November 21, 2014 - 8:36 AM
The votes are counted, the elections are over. The winners are celebrating and the losers are contemplating.
But with apologies to the mayors and councillors and directors and trustees elected to a long four-year term, it’s tough to recognize victory.
Not at 30 per cent voter turnout.
From my place in the world, this election had a lot going for it. Issues: In Kelowna, the city is looking at major spending in the near future for infrastructure upgrades. The last Penticton council just couldn’t stay out of trouble while Vernon had a failed referendum on expensive water upgrades.
Let’s be honest, though, more importantly this election had good stories.

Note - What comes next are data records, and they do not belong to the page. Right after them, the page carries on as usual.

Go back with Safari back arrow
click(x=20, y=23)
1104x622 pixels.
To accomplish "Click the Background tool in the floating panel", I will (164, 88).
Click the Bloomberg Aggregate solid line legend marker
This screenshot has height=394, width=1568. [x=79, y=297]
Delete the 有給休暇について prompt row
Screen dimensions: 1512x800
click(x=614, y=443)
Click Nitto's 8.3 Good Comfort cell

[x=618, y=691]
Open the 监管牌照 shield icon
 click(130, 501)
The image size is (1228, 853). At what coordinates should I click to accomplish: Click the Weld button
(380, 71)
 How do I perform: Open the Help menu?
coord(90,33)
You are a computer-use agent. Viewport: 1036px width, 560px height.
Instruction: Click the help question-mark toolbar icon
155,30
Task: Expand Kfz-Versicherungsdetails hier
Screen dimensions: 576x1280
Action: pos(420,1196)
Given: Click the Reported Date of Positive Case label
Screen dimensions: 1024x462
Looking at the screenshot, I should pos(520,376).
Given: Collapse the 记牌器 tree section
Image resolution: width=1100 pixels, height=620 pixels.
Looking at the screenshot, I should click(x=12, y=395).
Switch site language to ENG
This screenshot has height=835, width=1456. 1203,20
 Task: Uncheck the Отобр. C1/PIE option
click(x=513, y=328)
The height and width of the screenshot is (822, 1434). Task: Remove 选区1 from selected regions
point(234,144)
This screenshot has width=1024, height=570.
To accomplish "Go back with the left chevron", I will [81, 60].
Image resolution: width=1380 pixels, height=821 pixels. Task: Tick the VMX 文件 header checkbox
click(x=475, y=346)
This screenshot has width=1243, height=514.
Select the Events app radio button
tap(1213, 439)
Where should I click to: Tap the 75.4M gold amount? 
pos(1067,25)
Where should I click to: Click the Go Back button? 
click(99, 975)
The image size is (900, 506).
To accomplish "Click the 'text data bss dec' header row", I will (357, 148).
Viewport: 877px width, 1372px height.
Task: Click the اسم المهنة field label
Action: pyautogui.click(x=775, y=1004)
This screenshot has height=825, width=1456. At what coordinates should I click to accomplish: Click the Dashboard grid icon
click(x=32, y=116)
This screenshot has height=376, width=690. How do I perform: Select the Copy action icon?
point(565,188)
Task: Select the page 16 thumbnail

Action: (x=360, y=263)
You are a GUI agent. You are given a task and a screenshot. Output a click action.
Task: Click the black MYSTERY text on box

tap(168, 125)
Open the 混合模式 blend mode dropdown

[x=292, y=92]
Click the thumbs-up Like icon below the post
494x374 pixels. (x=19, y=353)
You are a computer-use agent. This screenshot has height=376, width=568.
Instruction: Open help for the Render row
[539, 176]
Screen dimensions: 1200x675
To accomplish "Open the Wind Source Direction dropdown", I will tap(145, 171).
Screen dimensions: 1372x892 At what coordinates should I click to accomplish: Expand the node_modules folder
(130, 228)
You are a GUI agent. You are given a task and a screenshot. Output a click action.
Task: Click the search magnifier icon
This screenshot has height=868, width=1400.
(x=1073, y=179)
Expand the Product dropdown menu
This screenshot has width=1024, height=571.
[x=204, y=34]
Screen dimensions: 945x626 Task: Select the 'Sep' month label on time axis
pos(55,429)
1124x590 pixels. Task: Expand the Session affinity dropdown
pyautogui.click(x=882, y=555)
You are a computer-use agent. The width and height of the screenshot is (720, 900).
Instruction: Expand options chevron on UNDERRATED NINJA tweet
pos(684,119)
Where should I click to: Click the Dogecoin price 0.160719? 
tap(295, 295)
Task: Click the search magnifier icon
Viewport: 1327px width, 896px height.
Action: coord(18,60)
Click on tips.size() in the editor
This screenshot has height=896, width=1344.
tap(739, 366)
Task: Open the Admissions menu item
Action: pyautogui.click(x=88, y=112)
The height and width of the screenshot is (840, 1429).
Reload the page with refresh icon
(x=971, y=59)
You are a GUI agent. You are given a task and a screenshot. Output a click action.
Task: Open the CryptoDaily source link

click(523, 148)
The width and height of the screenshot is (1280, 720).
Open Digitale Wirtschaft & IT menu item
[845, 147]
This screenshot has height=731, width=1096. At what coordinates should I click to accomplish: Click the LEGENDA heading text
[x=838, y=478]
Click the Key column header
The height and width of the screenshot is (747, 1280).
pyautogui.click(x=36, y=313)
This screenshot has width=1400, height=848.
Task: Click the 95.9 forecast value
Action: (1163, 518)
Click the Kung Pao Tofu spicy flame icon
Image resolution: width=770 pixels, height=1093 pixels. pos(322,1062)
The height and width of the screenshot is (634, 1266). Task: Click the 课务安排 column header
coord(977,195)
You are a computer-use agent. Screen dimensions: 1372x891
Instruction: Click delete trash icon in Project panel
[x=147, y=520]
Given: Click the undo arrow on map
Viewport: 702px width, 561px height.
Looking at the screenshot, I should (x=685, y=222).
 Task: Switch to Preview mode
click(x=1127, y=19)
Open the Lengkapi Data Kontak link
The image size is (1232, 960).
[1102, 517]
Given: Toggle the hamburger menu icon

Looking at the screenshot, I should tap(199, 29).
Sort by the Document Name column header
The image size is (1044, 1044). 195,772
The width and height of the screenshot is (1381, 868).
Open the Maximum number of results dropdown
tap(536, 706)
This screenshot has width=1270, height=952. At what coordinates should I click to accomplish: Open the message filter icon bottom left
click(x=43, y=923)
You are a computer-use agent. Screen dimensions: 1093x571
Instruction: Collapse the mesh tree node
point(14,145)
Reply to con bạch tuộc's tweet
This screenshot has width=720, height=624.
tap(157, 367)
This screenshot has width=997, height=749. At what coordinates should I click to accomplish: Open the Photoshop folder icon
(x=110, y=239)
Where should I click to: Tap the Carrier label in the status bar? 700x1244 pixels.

Two Penticton councillors duking it out to replace a vacant mayors seat. Two men enter, one man leaves. In Vernon, there was a scramble for a vacant mayor’s chair and voters gave strong support for Akbal Mund, its first council-member of South Asian descent. In Kelowna, it was the return of much-loved Sharon Shepherd for another run at mayor, only to be handily defeated by the young (and also South Asian) Colin Basran. And all kinds of other drama.
We had get out the vote campaigns, all flavours of social media by candidates and media and other supporters. You couldn’t go a block without seeing signs on the street.
And yet, two-thirds of people paid shunned their right and privilege. Again. I shake my head. Literally, tsk, tsk, tsk. And usually, that’s all I really do. Because I confess, I hate writing stupid 'people-should-just-vote' stories. Blech. It’s like warning someone over and over again not to walk on thin ice. It’s useless. To them, you are only right if they plunge under a sheet of ice.
And that’s often how people encounter City Hall. They pay no attention, barely aware it exists, until it tears up their street or blocks traffic or their taxes double. They’re shocked, like it’s a cold bath.
The worst part about low voter turnout is I’m at fault; me and all the other journalists whose job it was to inform residents about their city governments. I don’t mean about tax increases and park dedications, that your city is where you experience the most culture, contributes the most to your well-being and where you pay huge taxes because we all do plenty of that between elections. I mean inform residents about what that vote means and what it is: Power.
Is that news? Look, I have a theory about this, because I read the comments on our stories and on forums and I see that it is indeed news.
I read your comments: Oh… politicians, they’re all liars. They’re all crooked. It’s an old boys club. My vote won't mean anything anyway.
Just stop it. It’s all crap. I know. Reporters pray for scandalous stories. They’ll skip meals, stay up nights, sacrifice relationships and spend their own money to find them. We crave them.
And how many do you see? Really, how many? For the most part, they don't exist. It's a myth. It's just not true.
It’s my duty to inform you that nearly every politician and every candidate in the last election, was only there to serve you. Ok, yes, they have an ego need as well, but that just means they have the courage to stand up, put their time where their mouths are and find out if anyone else agrees. If good government is boring, then so be it.
No one's beating you down. No old boys club at the trough. No special interest groups making backroom deals. No giant business interests buying City Hall. No mysterious forces pulling the levers of power for you.
Without those imaginary shackles—you are free and you have power to influence the world outside your front door. You have a vote.